Localization of protein kinase C isoforms in the optic pathway of mouse embryos and their role in axon routing at the optic chiasm

Abstract

Protein kinase C (PKC) plays a key role in many receptor-mediated signaling pathways that regulate cell growth and development. However, its roles in guiding axon growth and guidance in developing neural pathways are largely unknown. To investigate possible functions of PKC in the growth and guidance of axons in the optic chiasm, we first determined the localization of major PKC isoforms in the retinofugal pathway of mouse embryos, at the stage when axons navigate through the midline.

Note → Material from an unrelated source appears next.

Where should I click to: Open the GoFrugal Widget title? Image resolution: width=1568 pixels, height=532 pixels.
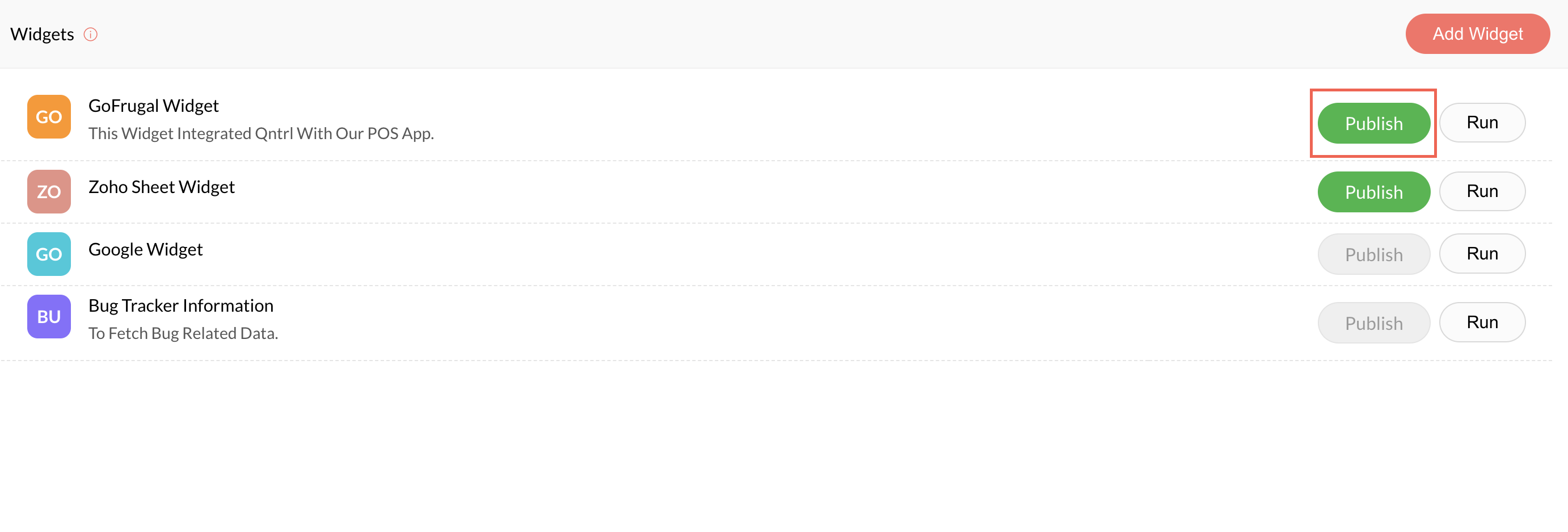tap(153, 106)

Results showed that PKC was expressed in isoform specific patterns in the pathway. PKC-α immunoreactivity was detected in the chiasm and the optic tract. PKC-βΙΙ was strong in the optic stalk but was attenuated on axons in the diencephalon. Immunostaining for PKC-ε showed a colocalization in the chiasmatic neurons that express a surface antigen stage specific embryonic antigen-1 (SSEA-1). These chiasmatic neurons straddled the midline of the optic chiasm, and have been shown in earlier studies a role in regulation of axon growth and guidance. Expression levels of PKC-βΙ, -δ and -γ were barely detectable in the pathway. Blocking of PKC signaling with Ro-32-0432, an inhibitor specific for PKC-α and -β at nanomolar concentration, produced a dramatic reduction of ipsilateral axons from both nasal retina and temporal crescent. We conclude from these studies that PKC-α and -βΙΙ are the predominant forms in the developing optic pathway, whereas PKC-ε is the major form in the chiasmatic neurons. Furthermore, PKC-α and -βΙΙ are likely involved in signaling pathways triggered by inhibitory molecules at the midline that guide optic axons to the uncrossed pathway.